● **Task to complete**
Are you able to retype all the records below exactly?

Stored items
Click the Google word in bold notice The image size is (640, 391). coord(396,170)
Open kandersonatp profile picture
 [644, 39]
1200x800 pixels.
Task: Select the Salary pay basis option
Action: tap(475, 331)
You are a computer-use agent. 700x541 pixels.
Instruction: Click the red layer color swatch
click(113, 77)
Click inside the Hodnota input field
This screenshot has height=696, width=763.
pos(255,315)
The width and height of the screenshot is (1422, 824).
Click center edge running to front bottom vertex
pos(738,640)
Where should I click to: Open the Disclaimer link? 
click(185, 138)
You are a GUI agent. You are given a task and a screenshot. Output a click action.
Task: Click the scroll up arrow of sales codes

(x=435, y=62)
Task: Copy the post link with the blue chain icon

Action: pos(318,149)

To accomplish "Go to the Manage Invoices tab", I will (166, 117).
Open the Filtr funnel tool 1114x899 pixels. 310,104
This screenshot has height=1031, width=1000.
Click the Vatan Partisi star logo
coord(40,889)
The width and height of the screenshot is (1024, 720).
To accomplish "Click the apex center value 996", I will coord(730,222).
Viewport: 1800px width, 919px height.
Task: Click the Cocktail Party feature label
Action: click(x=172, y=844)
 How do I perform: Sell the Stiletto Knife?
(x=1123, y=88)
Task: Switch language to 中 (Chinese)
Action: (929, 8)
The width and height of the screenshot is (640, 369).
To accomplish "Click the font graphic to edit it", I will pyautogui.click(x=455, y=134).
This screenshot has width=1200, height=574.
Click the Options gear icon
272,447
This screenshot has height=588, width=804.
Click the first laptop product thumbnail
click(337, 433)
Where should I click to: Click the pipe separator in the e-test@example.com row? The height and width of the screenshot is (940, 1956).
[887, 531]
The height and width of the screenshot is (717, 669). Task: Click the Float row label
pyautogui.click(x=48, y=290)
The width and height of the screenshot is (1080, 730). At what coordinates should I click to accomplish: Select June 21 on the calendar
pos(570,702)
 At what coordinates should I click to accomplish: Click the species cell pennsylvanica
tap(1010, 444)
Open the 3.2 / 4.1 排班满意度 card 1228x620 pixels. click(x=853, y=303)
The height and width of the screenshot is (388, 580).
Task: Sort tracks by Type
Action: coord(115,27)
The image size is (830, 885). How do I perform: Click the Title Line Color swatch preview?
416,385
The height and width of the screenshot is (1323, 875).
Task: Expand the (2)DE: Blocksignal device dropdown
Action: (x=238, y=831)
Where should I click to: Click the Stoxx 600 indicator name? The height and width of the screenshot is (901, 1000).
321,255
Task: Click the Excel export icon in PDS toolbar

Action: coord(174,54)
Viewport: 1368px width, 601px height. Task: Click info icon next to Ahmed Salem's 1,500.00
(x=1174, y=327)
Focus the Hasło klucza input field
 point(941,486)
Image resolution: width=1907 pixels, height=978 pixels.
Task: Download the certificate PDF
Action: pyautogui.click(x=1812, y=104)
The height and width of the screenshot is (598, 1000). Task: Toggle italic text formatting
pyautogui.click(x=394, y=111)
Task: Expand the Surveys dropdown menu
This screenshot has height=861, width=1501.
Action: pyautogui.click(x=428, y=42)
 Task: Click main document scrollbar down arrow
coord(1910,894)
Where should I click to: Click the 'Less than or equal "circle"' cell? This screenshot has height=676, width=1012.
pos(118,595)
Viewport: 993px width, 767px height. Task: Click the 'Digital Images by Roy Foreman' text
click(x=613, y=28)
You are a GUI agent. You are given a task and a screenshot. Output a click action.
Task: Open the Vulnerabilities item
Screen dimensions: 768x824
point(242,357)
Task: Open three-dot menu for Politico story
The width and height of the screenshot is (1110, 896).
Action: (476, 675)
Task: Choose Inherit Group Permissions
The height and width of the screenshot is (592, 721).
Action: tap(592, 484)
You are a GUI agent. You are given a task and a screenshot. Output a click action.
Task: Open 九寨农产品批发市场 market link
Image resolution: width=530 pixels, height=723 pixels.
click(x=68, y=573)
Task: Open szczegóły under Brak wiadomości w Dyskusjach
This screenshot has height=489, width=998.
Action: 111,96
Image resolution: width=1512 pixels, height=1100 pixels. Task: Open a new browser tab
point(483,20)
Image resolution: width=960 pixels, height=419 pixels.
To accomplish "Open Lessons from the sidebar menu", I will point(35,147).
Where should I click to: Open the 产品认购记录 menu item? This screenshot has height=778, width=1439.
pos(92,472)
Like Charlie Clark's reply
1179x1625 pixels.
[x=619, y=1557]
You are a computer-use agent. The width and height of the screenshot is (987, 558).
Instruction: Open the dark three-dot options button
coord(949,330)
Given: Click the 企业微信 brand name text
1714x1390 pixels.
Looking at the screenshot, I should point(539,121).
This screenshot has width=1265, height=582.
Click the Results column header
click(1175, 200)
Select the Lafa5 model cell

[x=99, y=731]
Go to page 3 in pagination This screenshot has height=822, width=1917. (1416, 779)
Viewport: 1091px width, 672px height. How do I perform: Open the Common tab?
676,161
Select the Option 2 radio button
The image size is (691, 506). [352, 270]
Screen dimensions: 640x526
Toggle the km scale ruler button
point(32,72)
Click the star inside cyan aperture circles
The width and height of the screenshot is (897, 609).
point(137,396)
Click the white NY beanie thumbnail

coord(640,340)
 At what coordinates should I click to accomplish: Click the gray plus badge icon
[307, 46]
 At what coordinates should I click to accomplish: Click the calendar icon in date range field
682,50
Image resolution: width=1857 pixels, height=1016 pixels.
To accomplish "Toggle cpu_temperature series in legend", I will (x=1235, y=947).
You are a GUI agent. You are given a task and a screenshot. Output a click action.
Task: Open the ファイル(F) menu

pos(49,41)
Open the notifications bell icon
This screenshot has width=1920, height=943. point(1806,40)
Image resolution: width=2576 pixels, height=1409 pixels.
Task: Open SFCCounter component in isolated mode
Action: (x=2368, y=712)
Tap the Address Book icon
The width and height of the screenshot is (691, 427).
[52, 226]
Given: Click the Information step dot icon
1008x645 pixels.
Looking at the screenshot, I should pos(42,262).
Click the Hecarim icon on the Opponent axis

● **Expected output**
Click the Google word in bold notice The image size is (640, 391). coord(396,170)
Open kandersonatp profile picture
 [644, 39]
1200x800 pixels.
Task: Select the Salary pay basis option
Action: tap(475, 331)
You are a computer-use agent. 700x541 pixels.
Instruction: Click the red layer color swatch
click(113, 77)
Click inside the Hodnota input field
This screenshot has height=696, width=763.
pos(255,315)
The width and height of the screenshot is (1422, 824).
Click center edge running to front bottom vertex
pos(738,640)
Where should I click to: Open the Disclaimer link? 
click(185, 138)
You are a GUI agent. You are given a task and a screenshot. Output a click action.
Task: Click the scroll up arrow of sales codes

(x=435, y=62)
Task: Copy the post link with the blue chain icon

Action: pos(318,149)

To accomplish "Go to the Manage Invoices tab", I will (166, 117).
Open the Filtr funnel tool 1114x899 pixels. 310,104
This screenshot has height=1031, width=1000.
Click the Vatan Partisi star logo
coord(40,889)
The width and height of the screenshot is (1024, 720).
To accomplish "Click the apex center value 996", I will coord(730,222).
Viewport: 1800px width, 919px height.
Task: Click the Cocktail Party feature label
Action: click(x=172, y=844)
 How do I perform: Sell the Stiletto Knife?
(x=1123, y=88)
Task: Switch language to 中 (Chinese)
Action: (929, 8)
The width and height of the screenshot is (640, 369).
To accomplish "Click the font graphic to edit it", I will pyautogui.click(x=455, y=134).
This screenshot has width=1200, height=574.
Click the Options gear icon
272,447
This screenshot has height=588, width=804.
Click the first laptop product thumbnail
click(337, 433)
Where should I click to: Click the pipe separator in the e-test@example.com row? The height and width of the screenshot is (940, 1956).
[887, 531]
The height and width of the screenshot is (717, 669). Task: Click the Float row label
pyautogui.click(x=48, y=290)
The width and height of the screenshot is (1080, 730). At what coordinates should I click to accomplish: Select June 21 on the calendar
pos(570,702)
 At what coordinates should I click to accomplish: Click the species cell pennsylvanica
tap(1010, 444)
Open the 3.2 / 4.1 排班满意度 card 1228x620 pixels. click(x=853, y=303)
The height and width of the screenshot is (388, 580).
Task: Sort tracks by Type
Action: coord(115,27)
The image size is (830, 885). How do I perform: Click the Title Line Color swatch preview?
416,385
The height and width of the screenshot is (1323, 875).
Task: Expand the (2)DE: Blocksignal device dropdown
Action: (x=238, y=831)
Where should I click to: Click the Stoxx 600 indicator name? The height and width of the screenshot is (901, 1000).
321,255
Task: Click the Excel export icon in PDS toolbar

Action: coord(174,54)
Viewport: 1368px width, 601px height. Task: Click info icon next to Ahmed Salem's 1,500.00
(x=1174, y=327)
Focus the Hasło klucza input field
 point(941,486)
Image resolution: width=1907 pixels, height=978 pixels.
Task: Download the certificate PDF
Action: pyautogui.click(x=1812, y=104)
The height and width of the screenshot is (598, 1000). Task: Toggle italic text formatting
pyautogui.click(x=394, y=111)
Task: Expand the Surveys dropdown menu
This screenshot has height=861, width=1501.
Action: pyautogui.click(x=428, y=42)
 Task: Click main document scrollbar down arrow
coord(1910,894)
Where should I click to: Click the 'Less than or equal "circle"' cell? This screenshot has height=676, width=1012.
pos(118,595)
Viewport: 993px width, 767px height. Task: Click the 'Digital Images by Roy Foreman' text
click(x=613, y=28)
You are a GUI agent. You are given a task and a screenshot. Output a click action.
Task: Open the Vulnerabilities item
Screen dimensions: 768x824
point(242,357)
Task: Open three-dot menu for Politico story
The width and height of the screenshot is (1110, 896).
Action: (476, 675)
Task: Choose Inherit Group Permissions
The height and width of the screenshot is (592, 721).
Action: tap(592, 484)
You are a GUI agent. You are given a task and a screenshot. Output a click action.
Task: Open 九寨农产品批发市场 market link
Image resolution: width=530 pixels, height=723 pixels.
click(x=68, y=573)
Task: Open szczegóły under Brak wiadomości w Dyskusjach
This screenshot has height=489, width=998.
Action: 111,96
Image resolution: width=1512 pixels, height=1100 pixels. Task: Open a new browser tab
point(483,20)
Image resolution: width=960 pixels, height=419 pixels.
To accomplish "Open Lessons from the sidebar menu", I will point(35,147).
Where should I click to: Open the 产品认购记录 menu item? This screenshot has height=778, width=1439.
pos(92,472)
Like Charlie Clark's reply
1179x1625 pixels.
[x=619, y=1557]
You are a computer-use agent. The width and height of the screenshot is (987, 558).
Instruction: Open the dark three-dot options button
coord(949,330)
Given: Click the 企业微信 brand name text
1714x1390 pixels.
Looking at the screenshot, I should point(539,121).
This screenshot has width=1265, height=582.
Click the Results column header
click(1175, 200)
Select the Lafa5 model cell

[x=99, y=731]
Go to page 3 in pagination This screenshot has height=822, width=1917. (1416, 779)
Viewport: 1091px width, 672px height. How do I perform: Open the Common tab?
676,161
Select the Option 2 radio button
The image size is (691, 506). [352, 270]
Screen dimensions: 640x526
Toggle the km scale ruler button
point(32,72)
Click the star inside cyan aperture circles
The width and height of the screenshot is (897, 609).
point(137,396)
Click the white NY beanie thumbnail

coord(640,340)
 At what coordinates should I click to accomplish: Click the gray plus badge icon
[307, 46]
 At what coordinates should I click to accomplish: Click the calendar icon in date range field
682,50
Image resolution: width=1857 pixels, height=1016 pixels.
To accomplish "Toggle cpu_temperature series in legend", I will (x=1235, y=947).
You are a GUI agent. You are given a task and a screenshot. Output a click action.
Task: Open the ファイル(F) menu

pos(49,41)
Open the notifications bell icon
This screenshot has width=1920, height=943. point(1806,40)
Image resolution: width=2576 pixels, height=1409 pixels.
Task: Open SFCCounter component in isolated mode
Action: (x=2368, y=712)
Tap the Address Book icon
The width and height of the screenshot is (691, 427).
[52, 226]
Given: Click the Information step dot icon
1008x645 pixels.
Looking at the screenshot, I should pos(42,262).
Click the Hecarim icon on the Opponent axis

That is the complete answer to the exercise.